Ever since completing some reporting this fall on the status of community news Web sites, I’ve wanted a better sense of whether these new startups have a realistic chance of surviving and ultimately thriving. Last week I got my chance to ask an expert – my OJR colleague Robert Niles.

The answer, said Niles, is yes – though I should note his response came after a long pause. Not surprisingly, he had some caveats. The main one is that startup operators need a back-up way to pay the rent and buy groceries for as long as a year after launch. It can take that long for most sites to build an audience and advertising base, Niles said, and the duration seems to be growing, as Internet users’ options grow. Even then, Niles said, operators need to know that costs have to be kept “as close to zero as possible,” and profits are going to be modest. “But yes,” he said, “it’s possible to make money.”

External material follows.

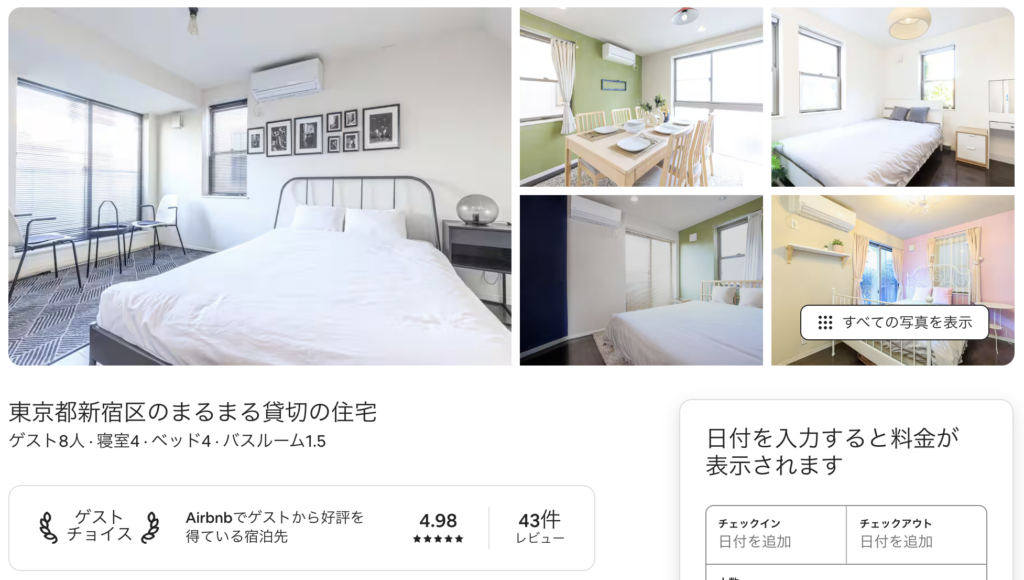Select the チェックアウト date field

The anecdotal evidence I’m seeing convinces me that a lot of people are trying, and more are going to follow. I can only imagine how difficult a challenge this is. The people who succeed are going to need a very wide skill set, a passion for success and a tolerance for very long hours. Not only that, but people starting now are launching against Depression-like conditions that will make matters much, much worse.

And yet…

Last week, at the University of Missouri conference on the Information Valet Project, I ran into Bob Gough, who runs the eight-month old QuincyNews, a Web site in Quincy, Ill. Although he’s going up against established hometown media, Gough said he’s already turning a profit on the strength of 30 local businesses advertising on his site. And, said Gough, he’s thinking about expanding.

Beyond that, these days I’m seeing increasing references to some of the people I interviewed for my reporting on community news sites. Last week, for example, Romensko linked to the Ann Arbor Chronicle, a husband-wife team who are trying to make a go in Michigan.

Another thing I’ve been eager to know is how many of these sites are up and running. They, of course, come in all kinds of sizes and blends, so counting them is an inexact science. But I’d like to try to get a better fix, so I’m going to continue expanding the list I began a couple of months ago. You can see it at the end of my first OJR piece on independent news sites.

Send me an e-mail ([email protected]) if you operate one of these sites or know of someone who does. As in the earlier list, here’s the information I’m looking for (using the Ann Arbor Chronicle as an example):

Ann Arbor Chronicle (Michigan)
Launched: September 2008.
Target audience: Ann Arbor area.
Content: All local content. Daily postings of local news, features, public meeting coverage, opinion pieces, cartoons.
Staff: Two full-time, plus more than a dozen “correspondents” contributing to a feature modeled after Twitter.
Key leaders: Mary Morgan, David Askins.
Status: For-profit. Local advertising revenue model.
Metrics: 4,000 unique visitors for the first month in operation.

About David Westphal

After almost four decades in newspapering, I've made the jump to academia at USC's Annenberg Journalism School in Los Angeles. I hope to use my recent experience as head of McClatchy's Washington Bureau to write about the revolution that's taking place in journalism -- and in particular to study new-media business models. I'm a senior fellow at Annenberg's Center on Communication Leadership and Policy, and also affiliated with the Knight Digital Media Center.


  1. Dave:

    How do we put all this together in a useful package? . . .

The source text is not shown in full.